• _Exercise details_
Repeat the passage of the dog-photo forum thread below word for word, from "## Insane (Apr" to "(Aug 31, 2008)".

• _Quoted passage_
# My Gorgeous Girlies :)



## Aimee-x (Dec 11, 2008)

Just a few up-to-date pictures of my girls  Not many of the old lady, shes not very photogenic bless her lol.
Hope you enjoy, comments/questions most welcome of course 
Aimee x


----------



## scosha37 (Feb 24, 2008)

Aww lovely pictures....

Looks like a dog we had years ago called Stig!... you got your hand full there gurl...:thumbup1:


----------



## Fleur (Jul 19, 2008)

They are both beautiful

The pup looks full of lots of energy and mischief.


----------



## Guest (Mar 10, 2009)

Gorgeous dogs....beautiful pics.


----------



## noushka05 (Mar 28, 2008)

Great pics, they are Gorgeous


----------



## Aimee-x (Dec 11, 2008)

Thanks guys  
Yeah Ruby (the pup) is a handful! lol
x


----------



## chaza80 (Feb 17, 2009)

lovely dogs :thumbup:


----------



## Luvdogs (Aug 15, 2008)

You have lovely dogs , really great pics


----------



## LostGirl (Jan 16, 2009)

aww cute pics!!


----------



## MissD (Mar 2, 2009)

Lovely piccies:yesnod:


----------



## Local_oaf1 (Sep 14, 2008)

What age is the old girl? Nice pics.


----------



## turkeylad (Mar 1, 2009)

*Absolutely fantastic pics *


----------



## Aimee-x (Dec 11, 2008)

Local_oaf1 said:


> What age is the old girl? Nice pics.


Tilly, the old collie, is 17  
x


----------



## Local_oaf1 (Sep 14, 2008)

Aimee-x said:


> Tilly, the old collie, is 17
> x


 Looks in great shape for her age. :thumbup1:


----------



## Insane (Apr 19, 2008)

17 wow - was thinking she may not be one for the camera but she looks really cuddly!


----------



## LittleMissSunshine (Aug 31, 2008)

They are lovely!!!!!!!!!


----------



## Aimee-x (Dec 11, 2008)

thanks guys  
yeah im surprised how well shes aged to be honest, shes beautiful lol, grew up with her, were the same age lol. She's very special 
thanks again x


----------

Entries on where items appear
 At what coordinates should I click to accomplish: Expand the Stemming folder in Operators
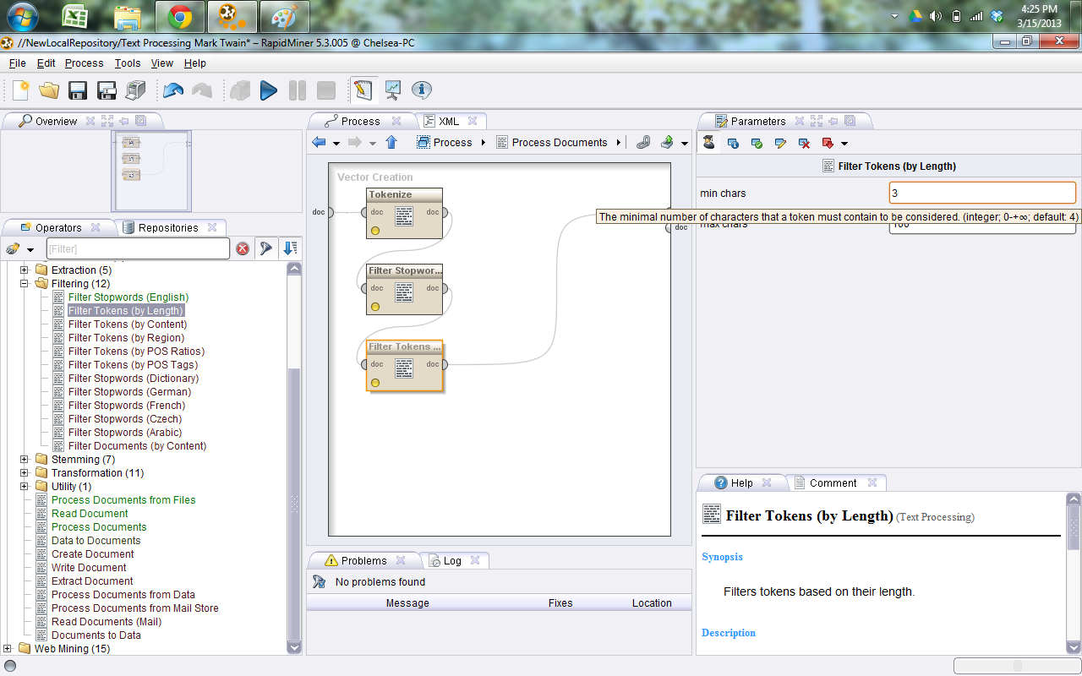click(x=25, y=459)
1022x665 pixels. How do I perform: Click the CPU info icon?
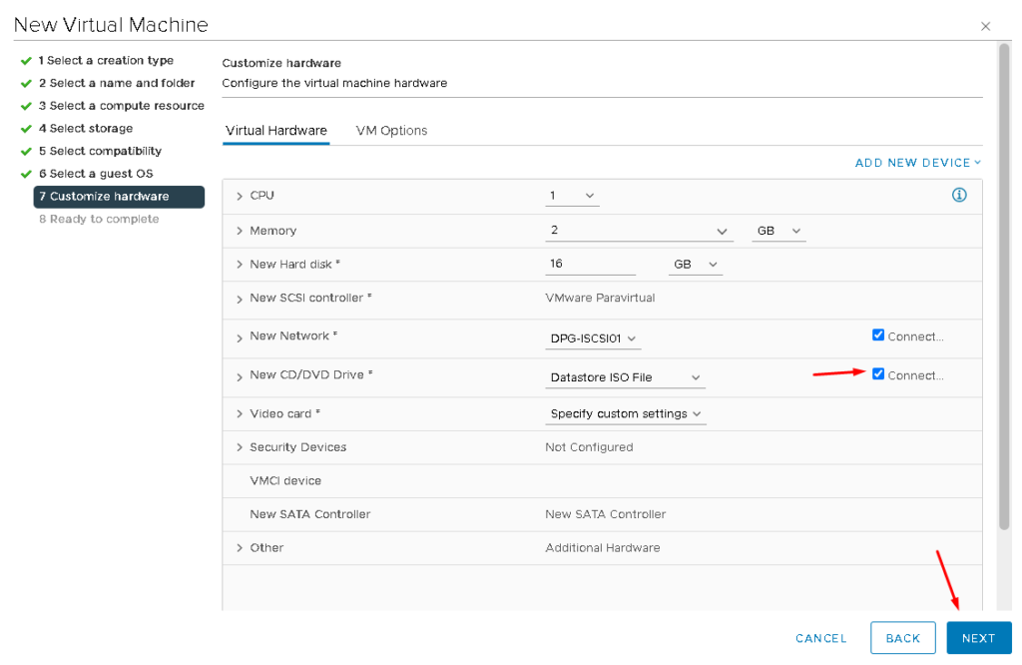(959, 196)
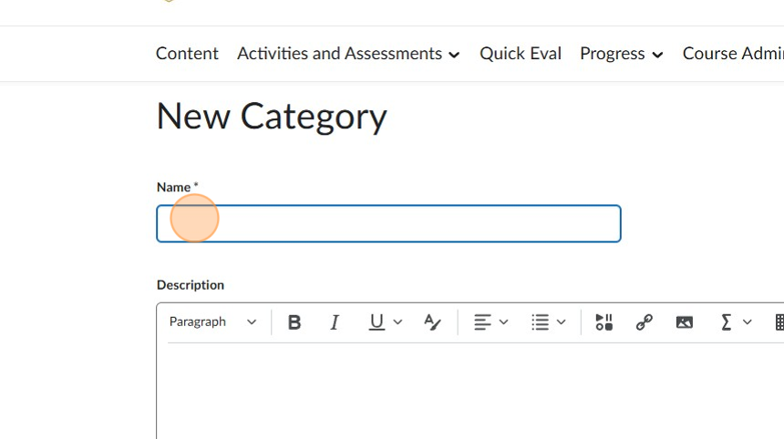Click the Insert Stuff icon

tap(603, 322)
* * *
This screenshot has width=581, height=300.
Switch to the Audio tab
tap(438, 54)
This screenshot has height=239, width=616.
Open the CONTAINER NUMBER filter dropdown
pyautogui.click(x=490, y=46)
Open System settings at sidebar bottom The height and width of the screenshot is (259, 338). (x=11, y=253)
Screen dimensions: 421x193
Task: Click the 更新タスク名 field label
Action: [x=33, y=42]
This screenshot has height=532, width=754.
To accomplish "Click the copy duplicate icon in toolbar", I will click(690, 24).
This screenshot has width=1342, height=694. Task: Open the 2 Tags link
...
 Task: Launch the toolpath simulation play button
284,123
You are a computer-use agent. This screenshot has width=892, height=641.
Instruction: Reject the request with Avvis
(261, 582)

• _Response_
## Insane (Apr 19, 2008)

17 wow - was thinking she may not be one for the camera but she looks really cuddly!


----------



## LittleMissSunshine (Aug 31, 2008)